Age Falsification Scandal
While the gymnastics community praised Kim's performances, they also questioned her age. Kim was tiny even by gymnastics standards, and many people did not believe she was actually eligible for senior competition. At the 1991 Worlds, television commentators made several remarks about Kim's supposed age of 15. When Kim appeared at the Olympics the following year with missing front teeth, standing 4'4" and claiming to be 17 years old, the skepticism grew. Several officials and coaches publicly voiced their doubts. Béla Károlyi, during the team portion of the competition, commented "Her milk teeth are falling out, which is a good indication she's not even 11." Even NBC mentioned the controversy in their television broadcasts to American audiences.
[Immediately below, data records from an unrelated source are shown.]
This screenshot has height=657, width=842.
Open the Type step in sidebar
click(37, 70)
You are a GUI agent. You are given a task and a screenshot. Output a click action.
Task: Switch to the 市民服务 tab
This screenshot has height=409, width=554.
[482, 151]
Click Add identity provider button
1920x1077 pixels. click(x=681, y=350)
Kim's coaches claimed that she had lost her teeth in a training mishap several years before the Olympics. This story was corroborated by photographs from past events, witnesses and video footage of Kim without teeth at the 1991 Worlds. However, there was no way to explain away the numerous inconsistencies with Kim's age.
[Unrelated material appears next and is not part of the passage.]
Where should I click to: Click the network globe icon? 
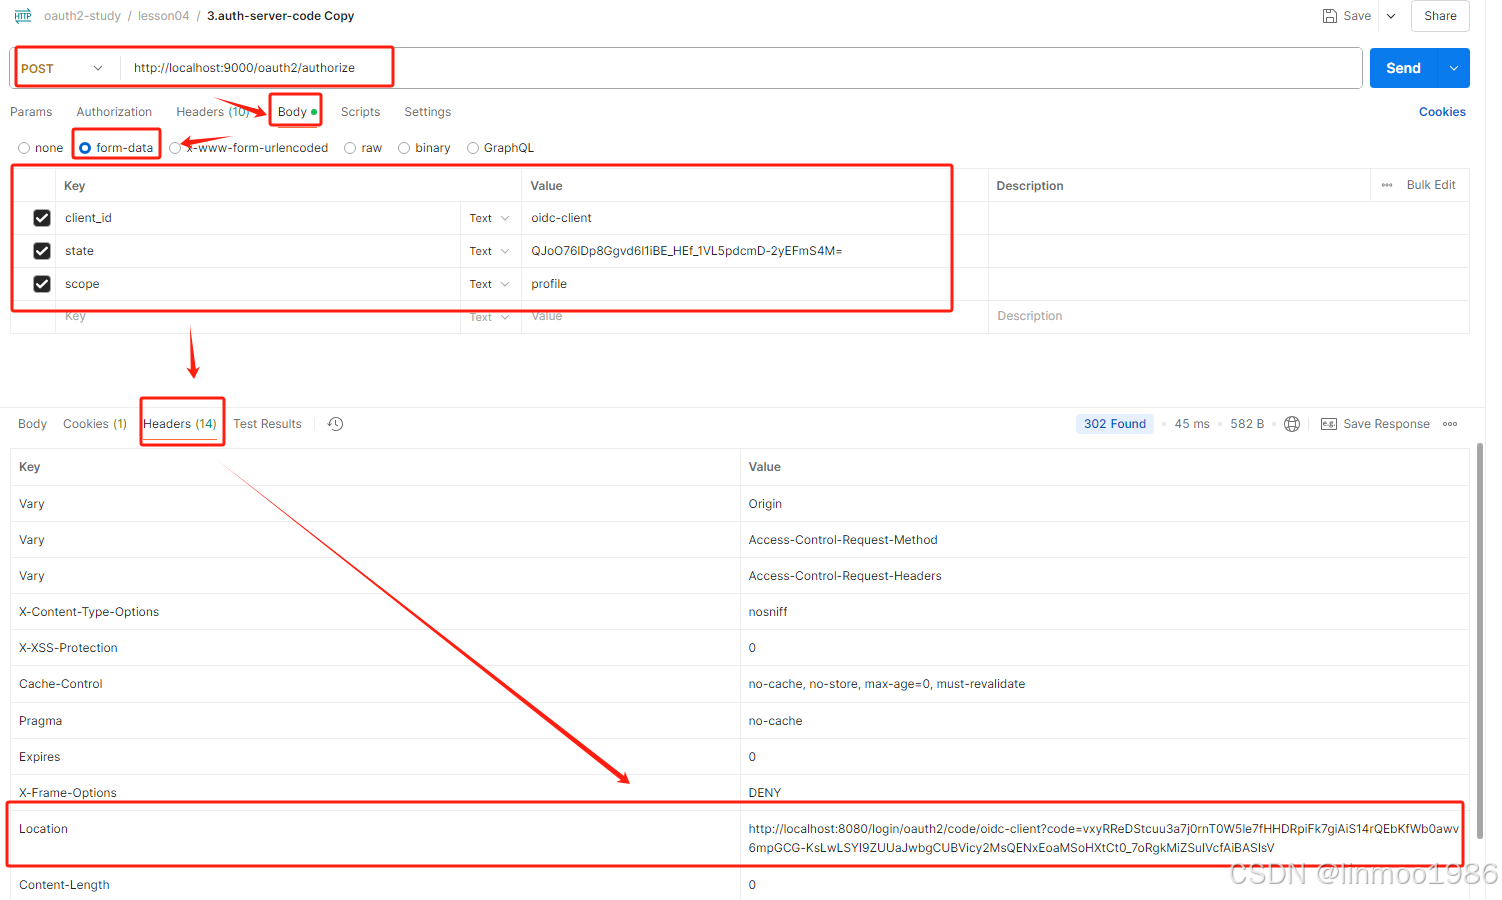pyautogui.click(x=1292, y=424)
It was eventually revealed that North Korean officials had falsified Kim's birth year at least three times, supplying different information at different competitions. The forgeries had been inconsistent at best: Kim's age was given as 15 for three consecutive years, but at the Barcelona Olympics in July 1992, her age jumped to 17.
The FIG punished the North Korean gymnastics federation by barring their women's team from the 1993 World Championships. Kim, however, was permitted to keep the medals she had won in international events, including her 1991 World Championships gold. The same year, her country's government honored her by including her in a series of postage stamps commemorating North Korean world champion athletes.
Kim's real age has never been conclusively determined, and is left blank in her FIG profile. Birth years given by the North Korean Federation ranged from 1974 to 1976, and late 1990s reports by the Korean News Service claimed that she was 14 years old in both 1989 and 1991. Some people believe Kim was born in 1976; the more accepted consensus is that her birth year was actually 1978 or even 1979. The rationale behind this estimate is that the Federation was still supplying inconsistent birth dates for Kim in 1991 and 1992. If she had been born in 1976 or 1977, this would not have been necessary (to be age-eligible to participate in the 1991 Worlds and 1992 Olympics, gymnasts had to be born on or before December 31, 1977).
Little is known about Kim apart from her competitive history and her current whereabouts are unknown. In April 2008 she briefly appeared in public in Pyongyang as a torchbearer during the North Korean portion of the Olympic torch relay.